Your first task is boosting the object detector’s performance to meet the threshold goal. You have heard many times the gospel that “a model is only as strong as its training data”, right? Imagine you embark to rigorously audit the dataset to identify opportunities for improvement.

Ok, where do you begin? 😵

Training a Baseline: High mAP Doesn’t Always Mean Your Model is Good

For this tutorial, we will use a road traffic object detection dataset, see Figure 1. This Roboflow dataset contains more than 2,500 annotated images across 12 common sign types including speed limit, yield, and pedestrian warnings. The dataset is split into 2,200 train images, 260 validation images, and 260 test images.

0:00
/
Figure 1. The Road Traffic object dataset used in this article

We trained a baseline model on our object detection dataset using Roboflow. For this task, we utilized Roboflow Train (Figure 2), which offers an automated approach to training state-of-the-art computer vision models. We employed one of our three available free credits to train the model with just a few clicks.

Figure 2. Using Roboflow to train our baseline model

The baseline model achieved an overall 94.0% mean average precision (mAP) as shown in Figure 3.

Figure 3. Training results using Roboflow Train

Don’t trust, verify: a high mAP doesn’t always mean your model is reliable. We conduct a simple yet practical test to verify our model’s reliability: the following figure shows how our trained model –with a considerably high mAP (i.e. 94%)– is embarrassingly failing to detect a number of samples taken randomly from Google Search:

  • A ‘No Right Turn’ example is predicted as ‘No Left Turn’
  • A ‘No Left Turn’ example is predicted as ‘No Right Turn’
  • A ‘No Left Turn’ example is predicted as ‘No U Turn’
0:00
/
Figure 4. Verifying our model is as good as it’s supposed to be

We can see on Table 1 what our model is predicting for the previous examples.
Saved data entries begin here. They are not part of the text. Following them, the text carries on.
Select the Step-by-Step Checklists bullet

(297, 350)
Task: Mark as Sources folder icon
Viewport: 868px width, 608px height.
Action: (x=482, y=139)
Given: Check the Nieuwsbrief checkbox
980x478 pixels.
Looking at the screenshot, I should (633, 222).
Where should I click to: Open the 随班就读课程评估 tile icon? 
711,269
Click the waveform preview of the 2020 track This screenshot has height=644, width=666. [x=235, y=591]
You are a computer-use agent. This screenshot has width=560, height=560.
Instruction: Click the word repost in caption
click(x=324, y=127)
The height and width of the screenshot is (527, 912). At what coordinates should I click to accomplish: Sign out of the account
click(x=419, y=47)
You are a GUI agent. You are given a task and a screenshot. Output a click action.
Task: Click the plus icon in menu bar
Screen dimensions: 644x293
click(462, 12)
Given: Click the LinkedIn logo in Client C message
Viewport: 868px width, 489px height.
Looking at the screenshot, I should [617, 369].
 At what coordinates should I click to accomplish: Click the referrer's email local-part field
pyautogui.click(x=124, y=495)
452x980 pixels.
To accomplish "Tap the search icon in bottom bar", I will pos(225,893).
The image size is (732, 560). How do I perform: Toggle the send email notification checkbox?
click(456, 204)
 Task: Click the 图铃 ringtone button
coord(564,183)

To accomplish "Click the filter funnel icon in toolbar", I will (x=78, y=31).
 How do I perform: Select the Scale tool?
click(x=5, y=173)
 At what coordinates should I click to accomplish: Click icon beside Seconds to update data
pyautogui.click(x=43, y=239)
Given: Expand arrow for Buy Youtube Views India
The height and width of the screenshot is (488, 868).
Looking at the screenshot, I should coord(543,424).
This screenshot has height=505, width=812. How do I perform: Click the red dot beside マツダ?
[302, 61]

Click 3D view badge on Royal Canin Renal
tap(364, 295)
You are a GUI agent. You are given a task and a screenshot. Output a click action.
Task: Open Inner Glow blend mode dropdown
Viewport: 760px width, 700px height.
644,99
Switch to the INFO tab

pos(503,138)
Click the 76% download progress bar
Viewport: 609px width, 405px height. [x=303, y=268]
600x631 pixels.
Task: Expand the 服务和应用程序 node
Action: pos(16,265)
Why is the model confidently predicting the wrong labels? The rest of this article will attempt to answer this question.

Example

Model_v1 (94% mAP)

Ground Truth:

‘No right turn’

Inference Prediction:

‘No left turn’ ❌

Ground Truth:

‘No left turn’

Inference Prediction:

‘No right turn’ ❌

Ground Truth:

‘No left turn’

Inference Prediction:

‘No U turn’ ❌

Zooming In: Performance is Lacking in Some Classes

Part of the answer to the above question is reflected in the test set: while some classes achieved a very high mAP, other classes such as ‘No Left Turn’ (60% mAP) and ‘No Right Turn’ (70% mAP) did not perform as well, see Figure 5.

Figure 5. Model performance on the test set

However, to truly find the root cause of the unreliable high performance of the model we need to examine the data.

Finding Dataset Issues

After creating a sandbox account (https://sandbox.tenyks.ai) in the Tenyks platform, you will find the dataset of this article pre-uploaded.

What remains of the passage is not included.